Alzheimer’s disease (AD) is a multifactorial disease with genetic (70%) and environmental
(30%) causes. Among the genetic factors are genes associated with a family history of the disease
(familial AD, FAD) and sporadic AD (SAD). The genes: APP (amyloid precursor protein), PSEN1
(Presenilin 1) and PSEN2 (Presenilin 2) are responsible for the presence of FAD. The APOE gene is
responsible for the sporadic form of the disease. Other molecular factors related to the immunological
cause (TREM2) of the disease are a disorder of the lipid (ABCA1, ABCA7) or biothiol (MTHFD1) metabolism
and of the transport of metabolites (BIN1). Currently, it is believed that APOE is a risk factor
for both SAD and late-onset FAD.
The pathomechanism of AD is most commonly explained as based on the amyloid cascade theory.

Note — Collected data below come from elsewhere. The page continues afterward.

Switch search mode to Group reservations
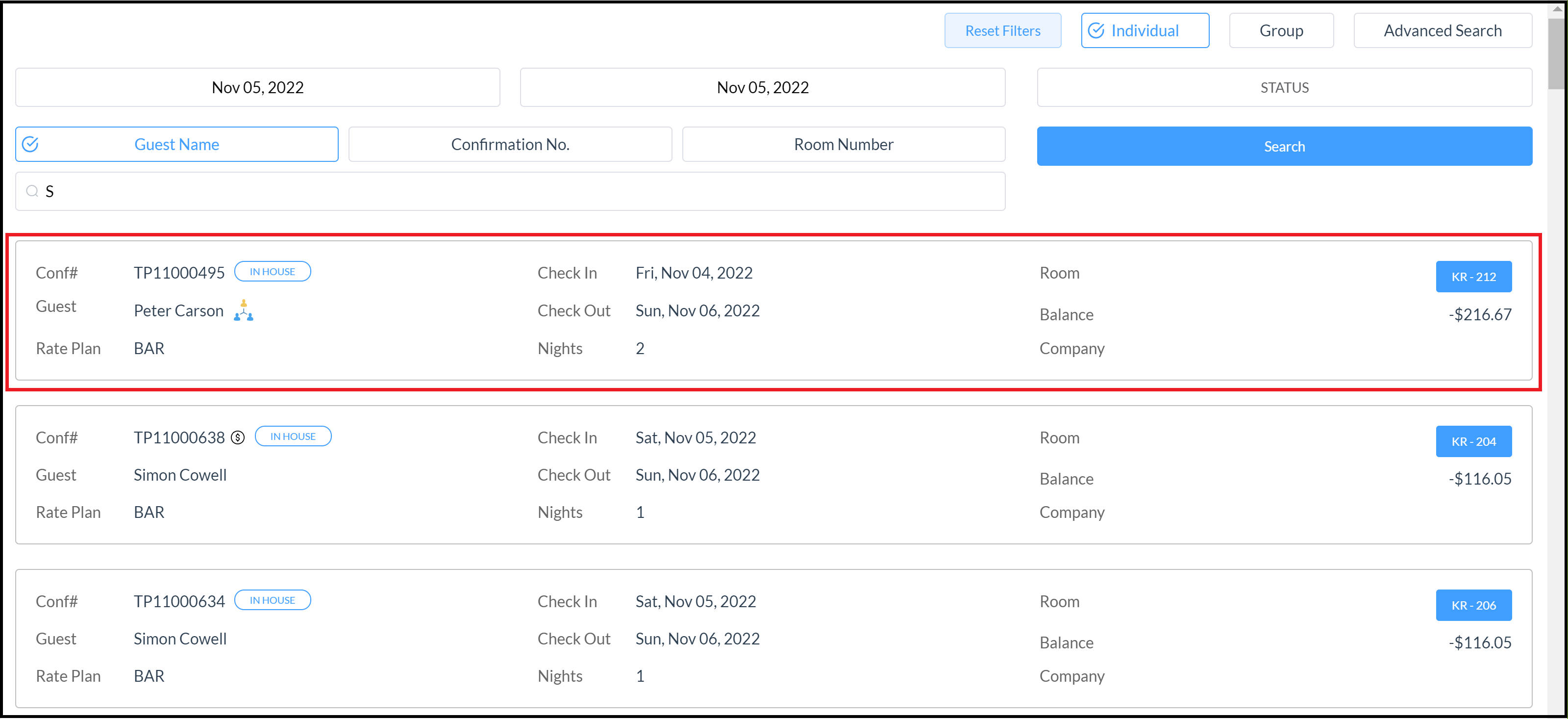point(1281,30)
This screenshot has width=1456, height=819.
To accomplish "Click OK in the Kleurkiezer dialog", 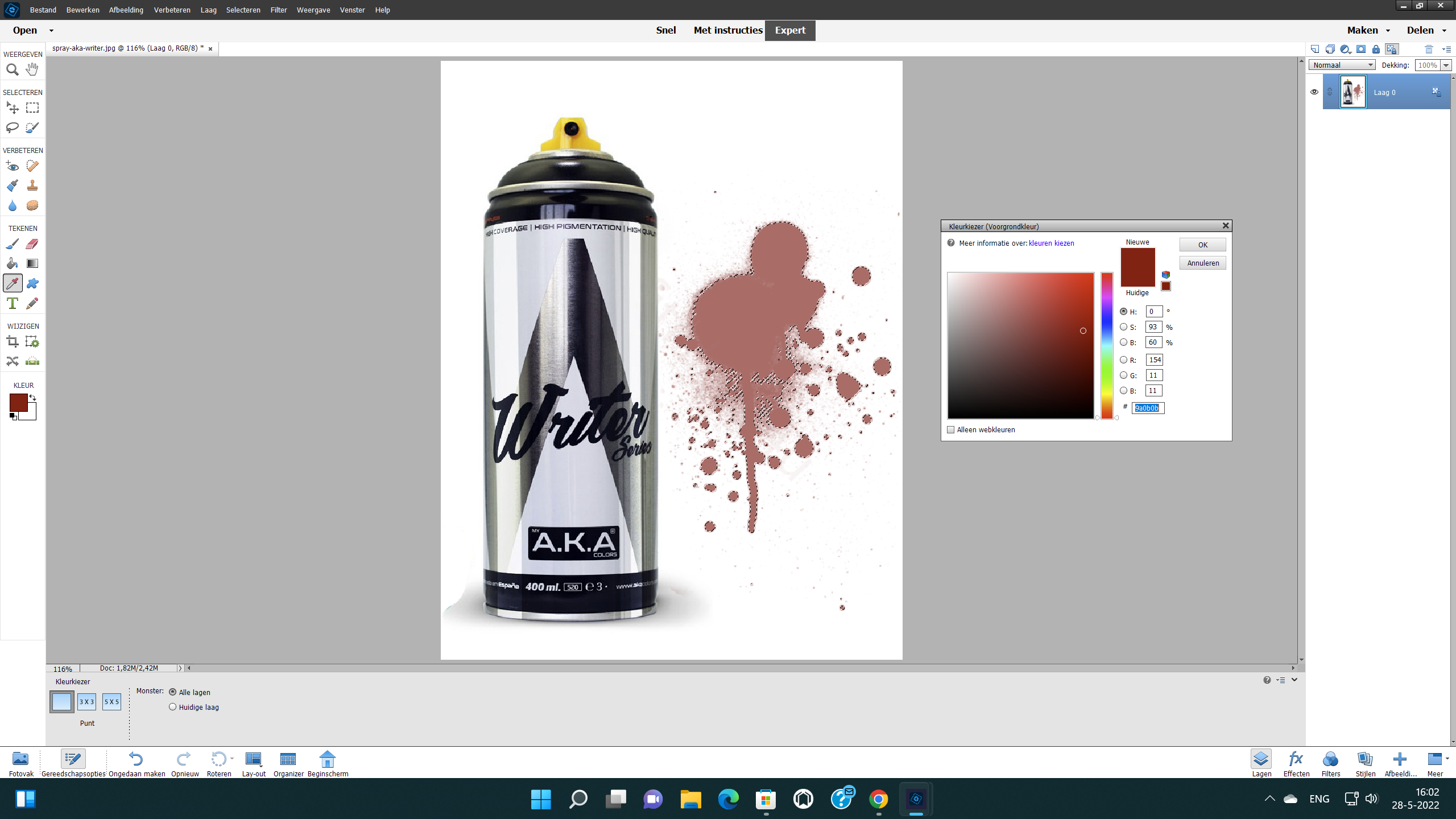I will click(1202, 244).
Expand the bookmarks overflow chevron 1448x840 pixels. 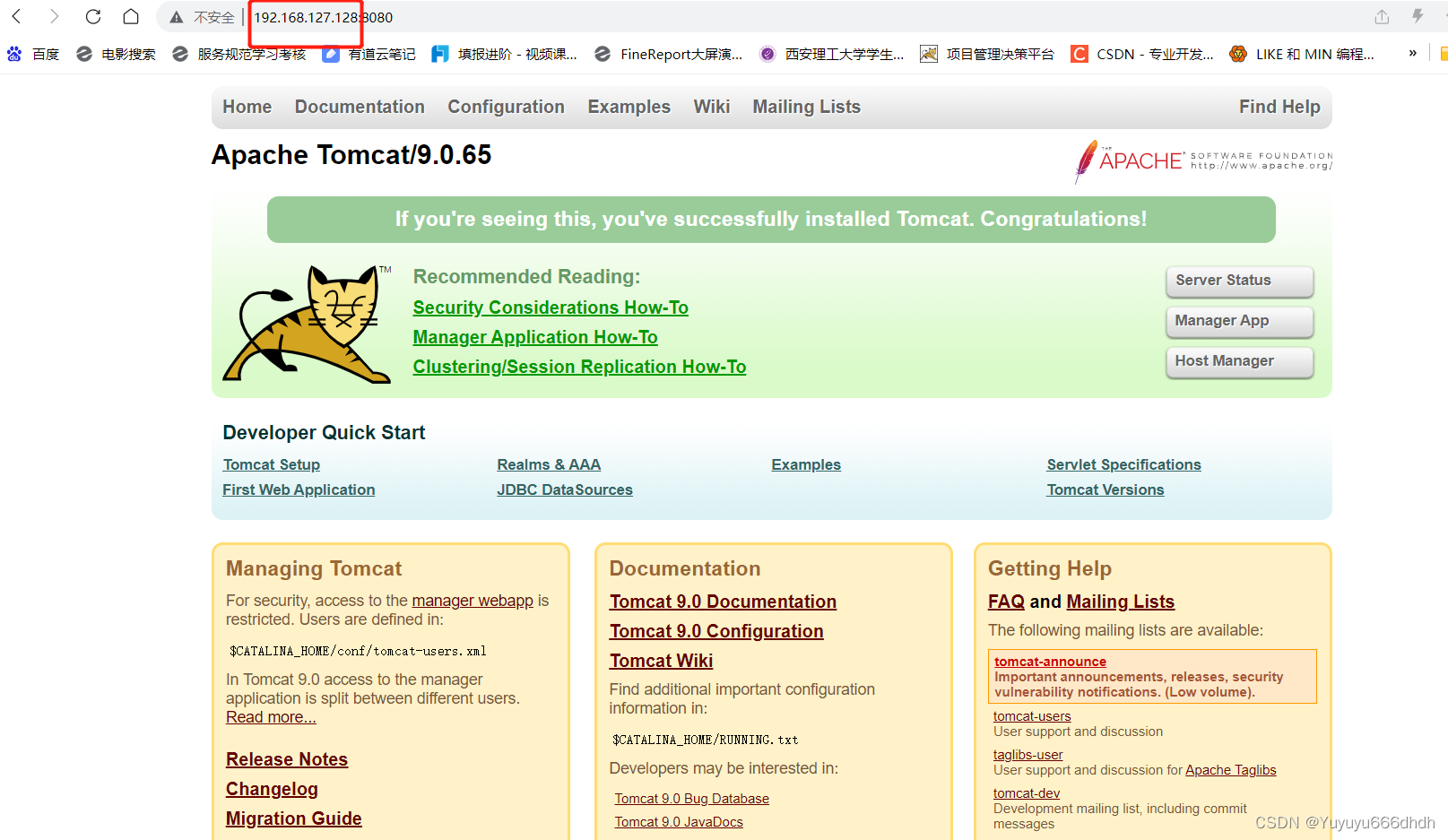(1413, 54)
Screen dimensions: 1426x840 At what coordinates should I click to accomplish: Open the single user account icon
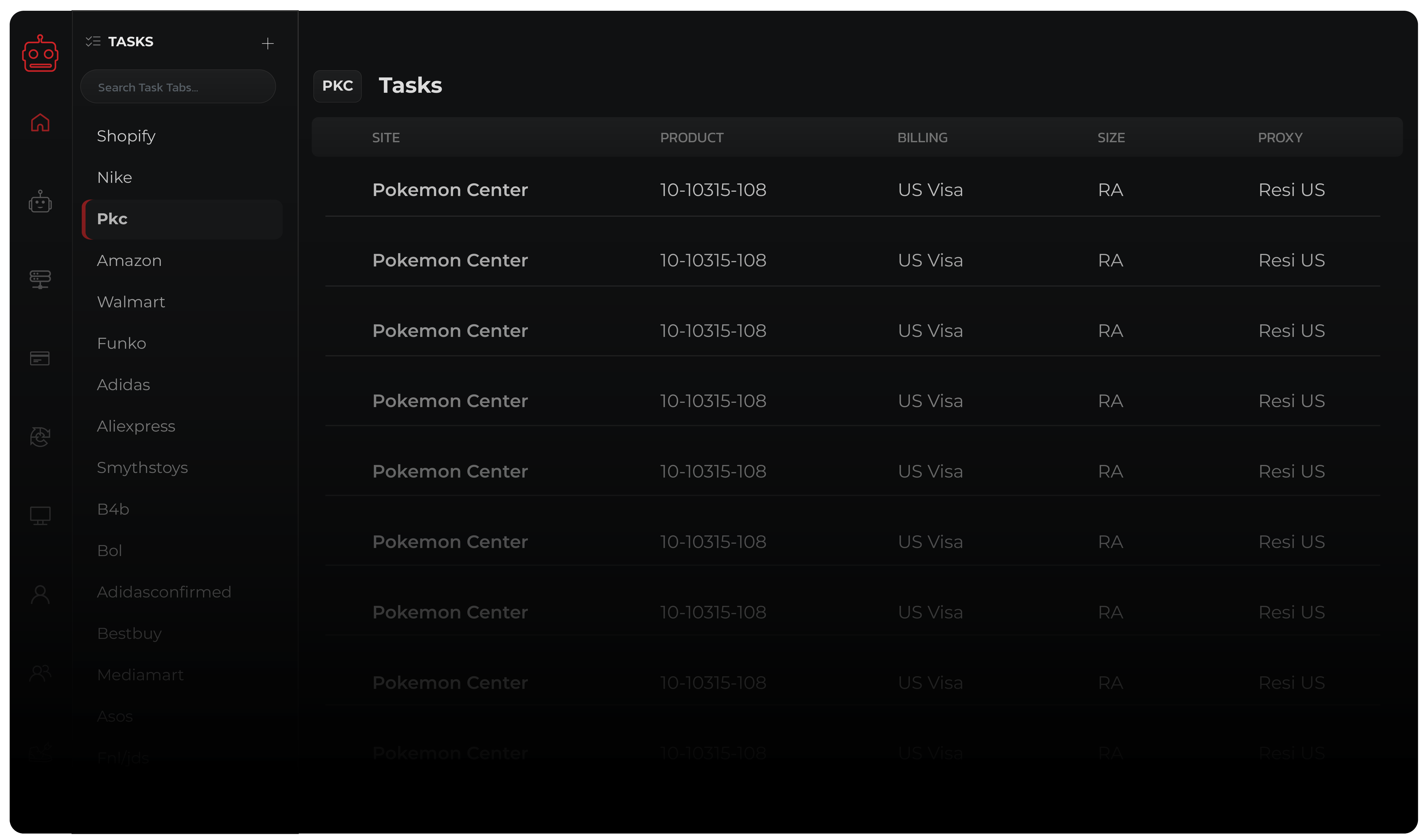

This theory is related
to the FAD, although there are reports indicating the probability of its occurrence in the SAD. It seems that the excessive
deposition of β-amyloid (Aβ) peptides and intracellular neurofibrillary tangles of tau protein hyperphosphorylated forms
contribute to the damage of both DNA and RNA. Furthermore, it is believed that RNA-interference can affect both the
level of pathological proteins (Aβ, tau protein) and the onset and progress of AD.
It seems that a complete understanding of both FAD and SAD pathogenesis may contribute to the search for earlier clinical
diagnosis and to an understanding of later occurrence of the disease, which may help modify its course and affect more
effective therapy of this incurable neurological disease.